RECORDS FOR THIS TASK Block Start

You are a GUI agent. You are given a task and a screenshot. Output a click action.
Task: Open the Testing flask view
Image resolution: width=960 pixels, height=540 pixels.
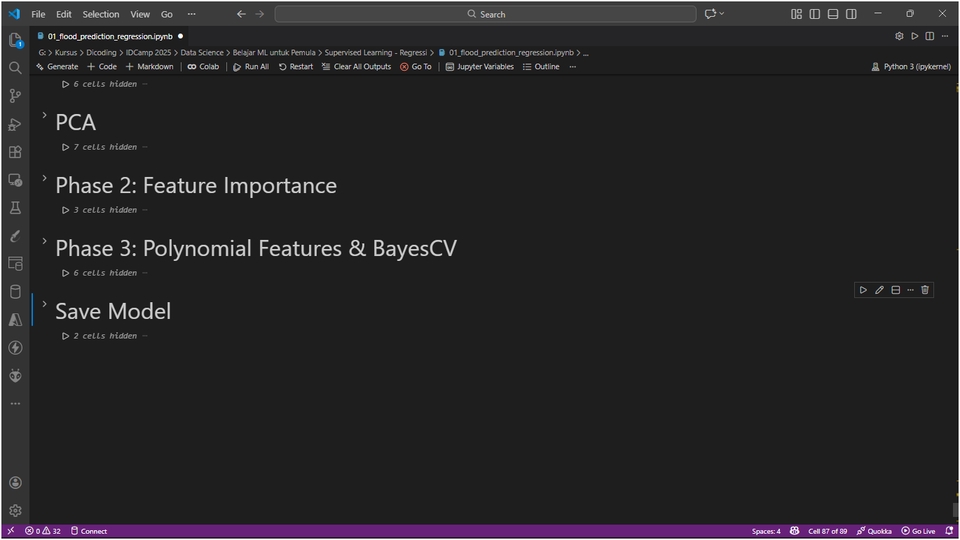pos(15,208)
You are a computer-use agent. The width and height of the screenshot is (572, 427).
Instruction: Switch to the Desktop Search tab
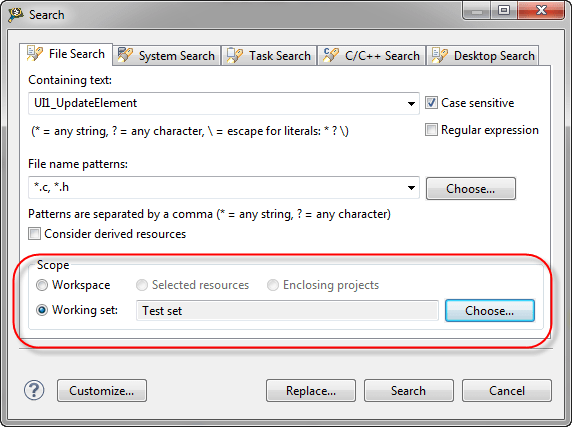(483, 55)
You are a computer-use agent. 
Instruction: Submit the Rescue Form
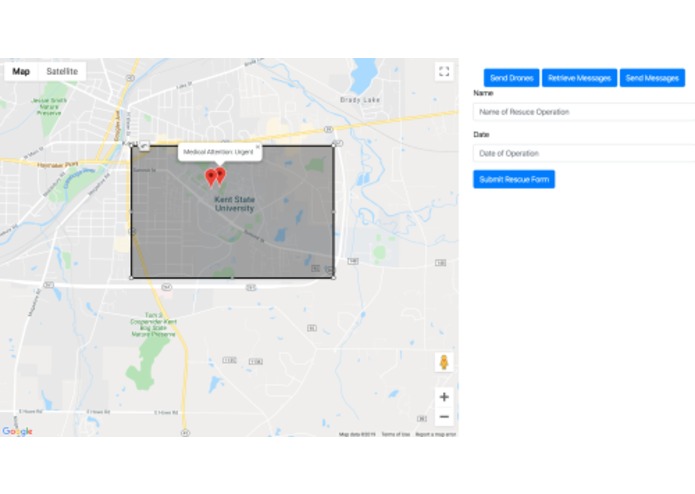point(514,179)
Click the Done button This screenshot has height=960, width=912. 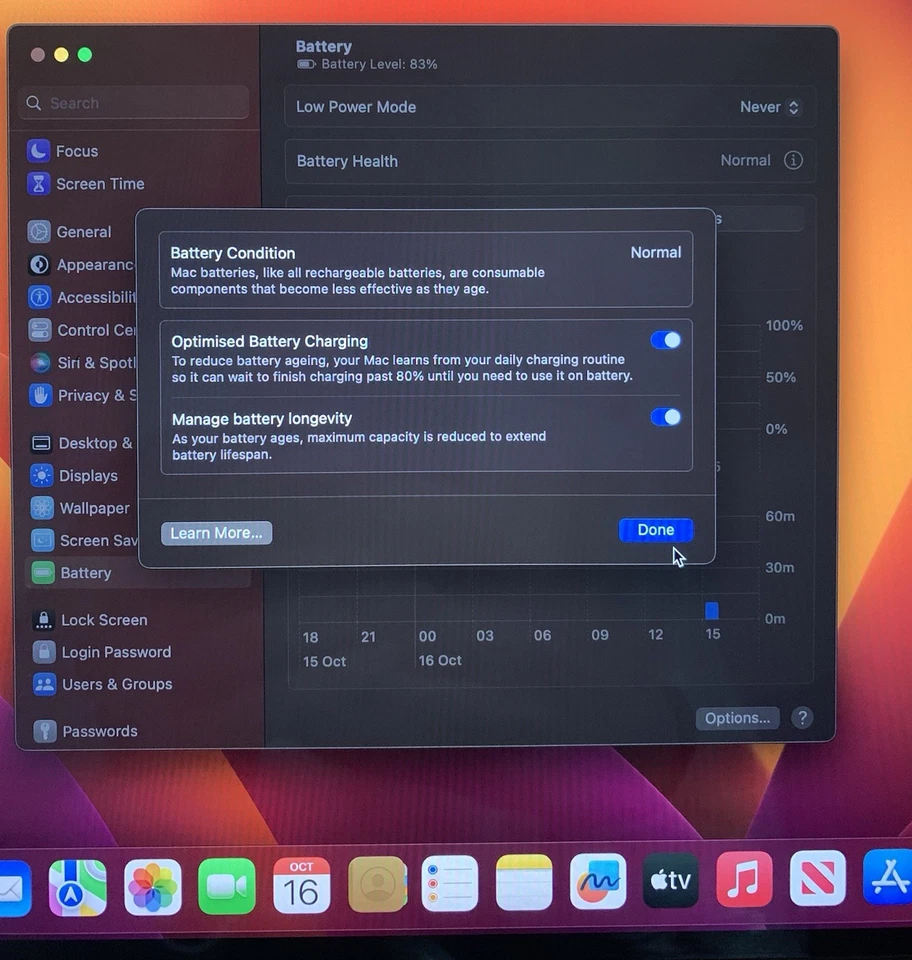[655, 530]
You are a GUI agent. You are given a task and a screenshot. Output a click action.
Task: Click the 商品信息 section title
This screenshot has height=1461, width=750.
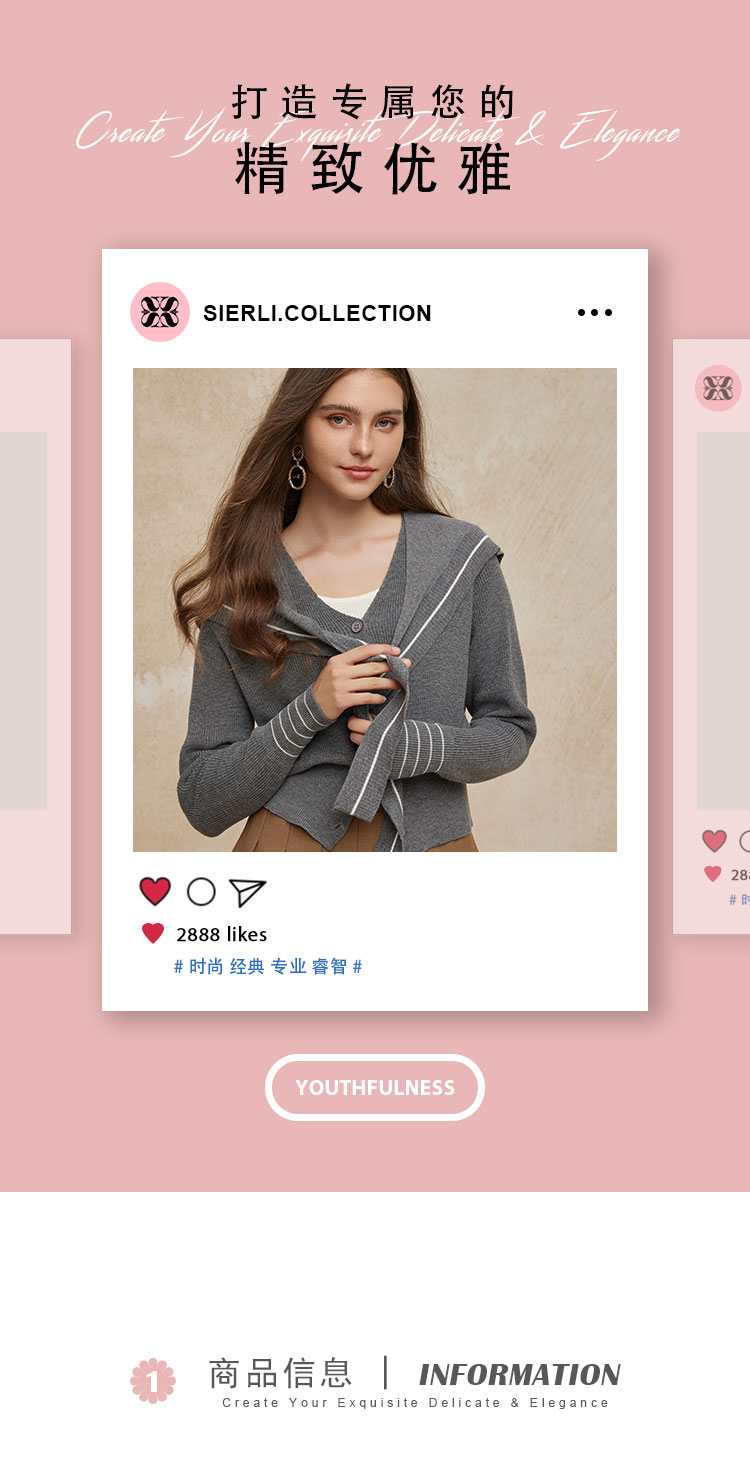pyautogui.click(x=280, y=1373)
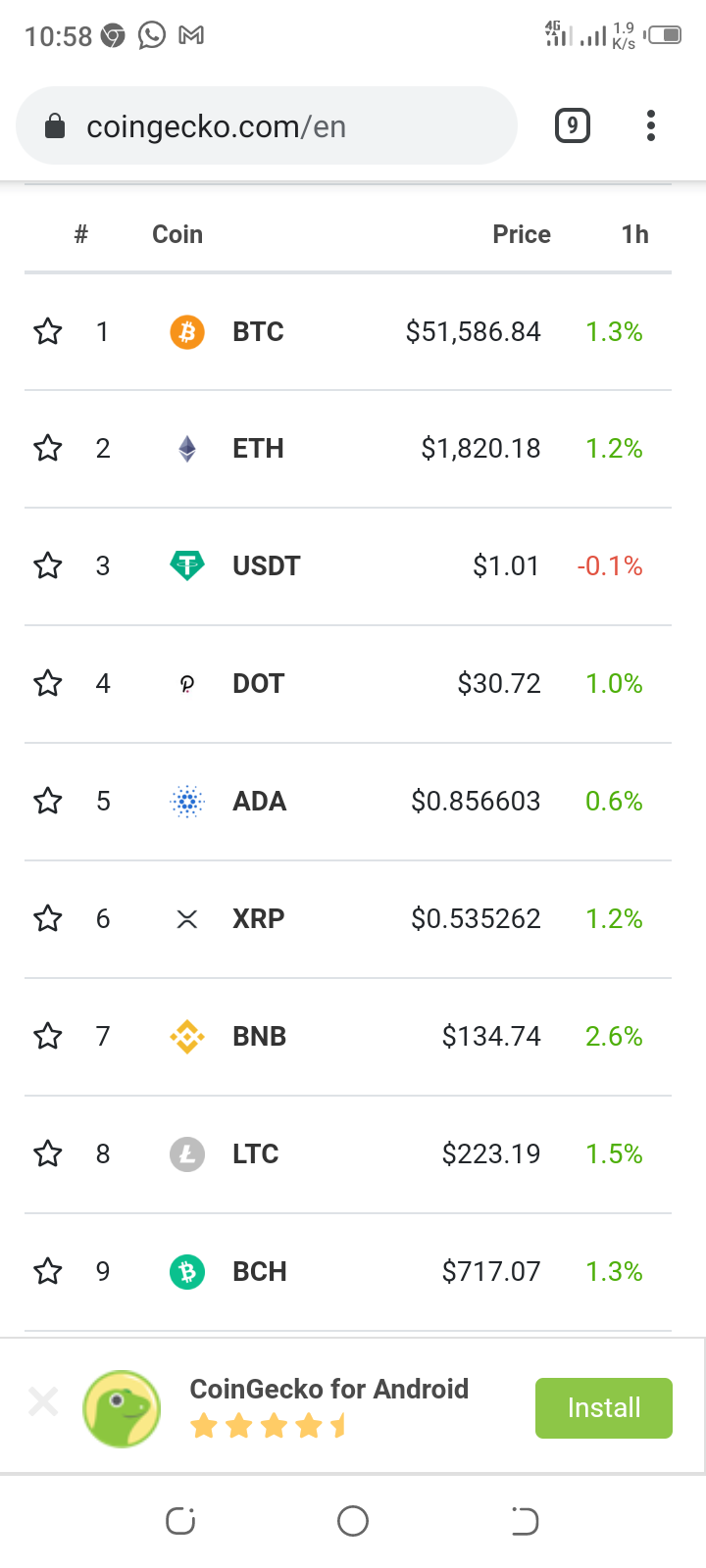Sort table by Coin column header

click(177, 234)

RECORDS FOR THIS TASK Block End

> [PROBLEM DESCRIPTION]
The lines needed are those in the data above that hold the string "computer"; copy each of them.

> [OUTPUT FOR THIS TASK]
You are a computer-use agent. The width and height of the screenshot is (572, 427).
You are a computer-use agent. 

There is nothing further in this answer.